Yet another generation of blighted homes and businesses dots the hills, hollows and near-ghost towns of the central Appalachian landscape – visceral evidence of the 2008 recession that further destabilized an already rickety sub-economy.
Equally palpable in the wake of the latest economic downturn is the region’s deep sense of disenfranchisement and contempt for government in general, and federalism in particular.
Indeed, pro-Trump scuttle here in middle Appalachia ironically turns on their candidate’s stated agenda to depose what one follower describes as “faceless power brokers that control Americans’ lives from distant corner offices and marbled halls of power.”
This narrative of victimization at the hands of Big Brother remains a driving force in the ongoing conservatization of this once resolutely Democratic voting bloc – a narrative Trump has co-opted, framing every new EPA regulation, every presidential directive to reduce dependence on coal as yet another assault on the working class and poor.
Given the broad and inherent distrust in federalism, Trump’s Appalachian formula may prove as unsettlingly simple as the one employed during a campaign stop in Charleston, W. Va., last May: 1. Blame Washington; and 2. Let the anti-government sentiment do the rest.
Meanwhile nothing is simple about Hillary Clinton’s status in these parts.
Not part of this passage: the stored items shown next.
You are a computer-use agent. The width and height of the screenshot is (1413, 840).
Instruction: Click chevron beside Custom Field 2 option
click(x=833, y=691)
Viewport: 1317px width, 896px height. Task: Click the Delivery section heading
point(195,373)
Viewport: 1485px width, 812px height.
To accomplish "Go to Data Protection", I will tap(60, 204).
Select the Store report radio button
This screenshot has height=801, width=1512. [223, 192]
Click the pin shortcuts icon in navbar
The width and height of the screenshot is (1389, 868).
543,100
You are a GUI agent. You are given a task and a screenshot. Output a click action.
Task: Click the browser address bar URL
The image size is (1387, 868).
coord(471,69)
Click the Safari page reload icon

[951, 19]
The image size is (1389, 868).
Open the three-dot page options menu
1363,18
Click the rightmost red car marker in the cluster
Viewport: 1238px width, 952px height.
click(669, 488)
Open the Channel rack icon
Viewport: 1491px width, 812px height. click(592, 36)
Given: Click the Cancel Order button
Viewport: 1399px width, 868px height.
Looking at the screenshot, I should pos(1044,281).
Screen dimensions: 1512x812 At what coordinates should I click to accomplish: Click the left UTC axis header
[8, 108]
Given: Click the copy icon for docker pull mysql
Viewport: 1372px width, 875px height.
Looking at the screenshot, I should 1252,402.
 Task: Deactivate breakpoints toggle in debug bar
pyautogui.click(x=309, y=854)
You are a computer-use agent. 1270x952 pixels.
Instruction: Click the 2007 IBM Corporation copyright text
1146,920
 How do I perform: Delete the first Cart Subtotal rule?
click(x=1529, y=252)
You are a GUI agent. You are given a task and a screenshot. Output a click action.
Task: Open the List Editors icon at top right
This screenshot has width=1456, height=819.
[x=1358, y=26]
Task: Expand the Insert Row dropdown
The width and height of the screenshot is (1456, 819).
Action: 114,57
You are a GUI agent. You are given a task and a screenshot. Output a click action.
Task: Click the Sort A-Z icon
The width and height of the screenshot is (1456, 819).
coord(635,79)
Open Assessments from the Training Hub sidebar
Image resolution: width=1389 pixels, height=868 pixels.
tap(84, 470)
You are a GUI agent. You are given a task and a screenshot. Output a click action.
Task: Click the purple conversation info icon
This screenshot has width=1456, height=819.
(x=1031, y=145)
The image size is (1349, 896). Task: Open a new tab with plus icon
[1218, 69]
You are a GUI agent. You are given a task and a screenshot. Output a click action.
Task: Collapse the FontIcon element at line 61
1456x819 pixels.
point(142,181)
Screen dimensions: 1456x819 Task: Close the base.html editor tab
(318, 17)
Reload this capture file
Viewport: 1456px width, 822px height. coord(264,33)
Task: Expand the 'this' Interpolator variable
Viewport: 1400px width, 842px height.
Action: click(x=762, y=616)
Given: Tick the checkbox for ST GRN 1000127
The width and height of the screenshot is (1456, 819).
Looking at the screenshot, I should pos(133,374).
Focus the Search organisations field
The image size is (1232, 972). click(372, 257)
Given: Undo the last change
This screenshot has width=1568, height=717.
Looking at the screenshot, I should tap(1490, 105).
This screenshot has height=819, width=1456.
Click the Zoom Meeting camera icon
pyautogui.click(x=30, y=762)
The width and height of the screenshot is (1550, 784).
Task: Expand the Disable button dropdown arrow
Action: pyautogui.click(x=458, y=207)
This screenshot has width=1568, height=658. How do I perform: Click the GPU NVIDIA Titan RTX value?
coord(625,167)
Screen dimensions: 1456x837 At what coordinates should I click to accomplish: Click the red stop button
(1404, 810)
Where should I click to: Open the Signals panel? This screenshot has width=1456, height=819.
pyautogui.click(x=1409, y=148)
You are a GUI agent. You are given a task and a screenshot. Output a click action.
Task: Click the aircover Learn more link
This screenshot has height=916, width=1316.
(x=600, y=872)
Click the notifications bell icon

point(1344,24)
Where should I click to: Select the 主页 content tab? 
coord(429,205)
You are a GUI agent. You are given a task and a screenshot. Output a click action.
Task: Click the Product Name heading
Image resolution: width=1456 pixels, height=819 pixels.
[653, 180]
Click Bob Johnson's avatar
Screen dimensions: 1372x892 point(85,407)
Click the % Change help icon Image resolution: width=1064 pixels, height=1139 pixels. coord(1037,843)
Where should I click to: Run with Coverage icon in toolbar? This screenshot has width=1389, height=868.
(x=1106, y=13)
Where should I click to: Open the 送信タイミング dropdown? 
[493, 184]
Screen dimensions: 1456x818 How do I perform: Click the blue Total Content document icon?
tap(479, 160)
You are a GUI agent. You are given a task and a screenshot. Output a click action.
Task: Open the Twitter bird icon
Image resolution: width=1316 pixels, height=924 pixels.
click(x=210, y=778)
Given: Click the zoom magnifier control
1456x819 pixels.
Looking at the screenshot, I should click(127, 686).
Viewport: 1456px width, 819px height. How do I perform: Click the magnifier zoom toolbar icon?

Anecdotally and statistically, no politician engages and polarizes the hill country as she.
Clinton draws strong turnouts in her trips to central Appalachia, the majority set in urban centers. But in a characteristic act of Clintonian moxie, Clinton in May veered off the interstate and headed straight for the heart of the West Virginia coal fields, where she anticipated and sure enough got a mixed reception.
Following a short stump speech rife with the usual wonkish details, Clinton was confronted with questions about earlier remarks indicating she would “put coal companies and coal miners out of work” as part of a renewable energy plan.
She gave a halting apology that rang shrill to the gathered and opened the floodgates for critics, including West Virginia Democratic Sen. Joe Manchin: “There is no way you can some into this type of a setting, where people are hurting so bad, unless you wanted to help them [and] I know that is not in her heart.”
Lost in the bustle and parsing of her motives were details for how a Clinton administration would work with state and local bodies to improve conditions for some of the very people heard protesting outside the venue: earmarking $30 billion to retrain former coal miners for other jobs; maintaining health care and retirement funds for mineworkers; and vetting businesses for locations hit hardest by layoffs.
Joe Manchin missed that part. And so did most of the reporters in attendance.
Like many progressives here and elsewhere, I struggle to come to terms with Hillary Clinton’s perplexing humanity and priorities. I’d hoped to live in Bernie’s world despite the long odds, and Hillary’s costly gaffes do little to help me get past what might have been.
But from where I sit as the sun rises over the summer hills, the pending election is among many other things a referendum on government’s shared, moral responsibility to the ailing people and scarred land on the other side of those hills.
Only one candidate holds out hope. I can only spend so much time missing what might have been.